What’s the right recoater for your metal AM process?

Image via science direct, a paper on the intelligent recoater. Source: The intelligent recoater: A new solution for in-situ monitoring of geometric and surface defects in powder bed fusion Image credit : Matteo Bugatti, Bianca Maria Colosimo

It might be easy for engineers or designers to think that, because they are not directly involved with the manufacturing of parts, they shouldn’t know about certain complexities surrounding the hands-on operation of machines. This is not true. Being aware of the variables and complexities related to the hands-on operation of machines helps to ensure clear communication with operators and most importantly, that design objectives perfectly meet manufacturing expectations. One of these complexities consists in understanding the importance of recoaters for metal Additive Manufacturing.

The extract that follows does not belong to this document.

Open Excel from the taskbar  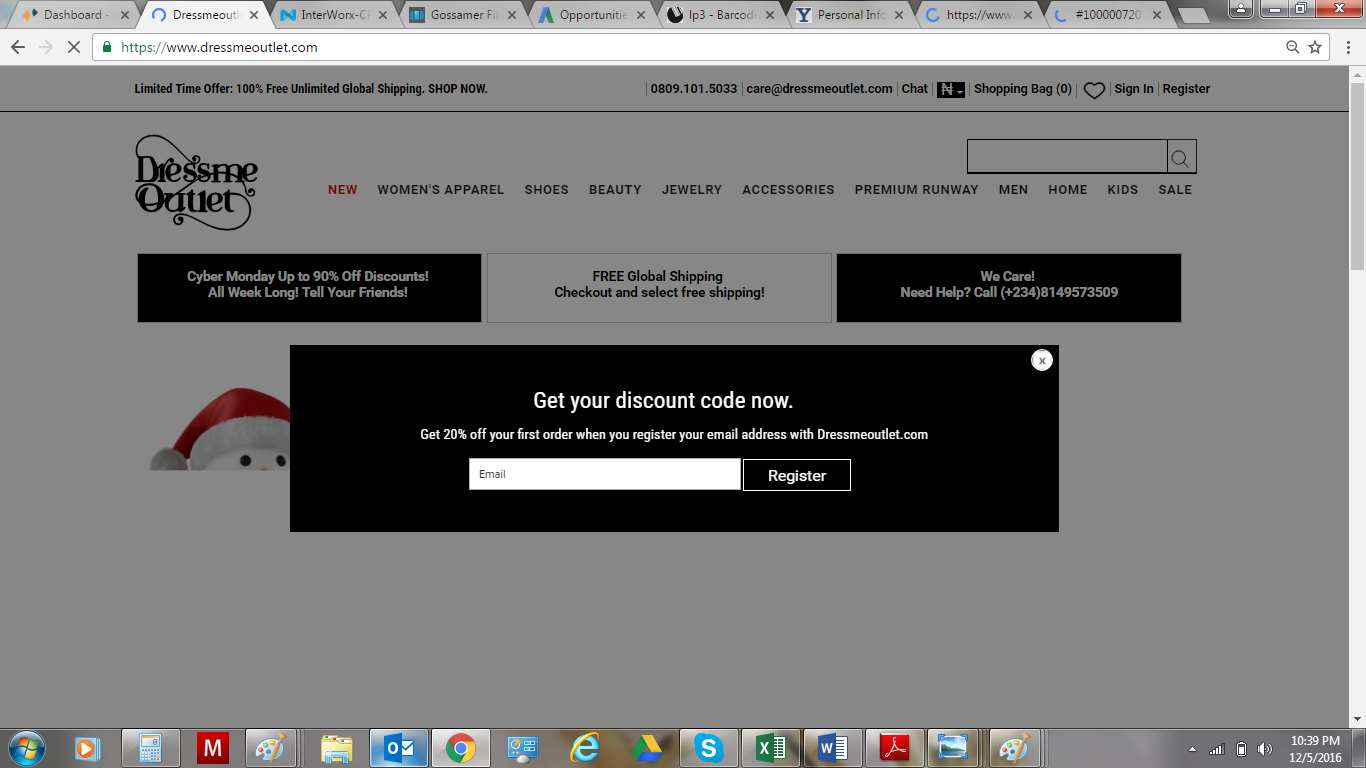(771, 747)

Put simply, a recoater is a horizontal bar that spreads and smooths material during the manufacturing process, to create a uniform and flat layer before the build material is solidified, sintered, melted, or bonded. As confirmed by Michael Wohlfart, AM Expert at EOS and Thomas Spears, PhD, Director of AAMT, there is a general understanding that only powder-based processes require a recoater.

Nevertheless, research shows that recoaters can also be used in VAT photopolymerization to spread liquid polymer. In such machines, the VAT photopolymerization machine consists of a resin vat, recoater blade, build platform, light source, and control systems. The liquid photopolymer resin is placed in the vat. The recoater is used to distribute and swipe the liquid resin when a layer is cured. The build platform attached to an elevator moves upside down and the part is built on it.

Thomas Spears, PhD, Director of AAMT

Speaking of examples of AM machines that integrate a recoater, Thomas Spears, Director of AAMT, said [they] “include Electron Beam Melting (such as Arcam) [or] binder jetting (such as ExOne).” “Newer modalities I saw at Rapid+TCT were spreading a ceramic matrix material, photolithography machines like those from 3D Systems, and plastic sintering machines like those from EOS,” he adds.

That said, this article will focus on the use of recoaters in laser powder bed fusion processes.

The importance of recoaters in laser powder bed fusion processes

In case you are new to AM, keep in mind that laser powder bed fusion processes (short for LPBF) work on a basic principle:  the use of either a laser or electron beam to melt and fuse the material powder together. More specifically, a layer, typically 0.1mm thick of material is spread over the build platform. A laser fuses the first layer or first cross-section of the model. A new layer of powder is spread across the previous layer using a recoater or a roller. The process repeats until the entire part is fabricated.

Apart from the fact that it lays the powder down uniformly, a recoater helps control the thickness of the powder layer deposition. The recoating speed plays an important role in this process as it may influence the surface morphology of the powder bed which in turn might jeopardize the manufacturing success of the part and the production’s reliability.

The choice of the right recoater, therefore, becomes pivotal as operators may operate their LPBF machines 24/7, with layer changes each minute. That’s the reason why, machine manufacturers are increasingly making their recoating process a competitive advantage.

Types of recoater blades

Michael Wohlfart – AM Expert at EOS

“There are multiple variants of technologies to spread powder in commercial powder-based systems but all of them are referred to as “recoaters”, Michael Wohlfart clarifies from the outset.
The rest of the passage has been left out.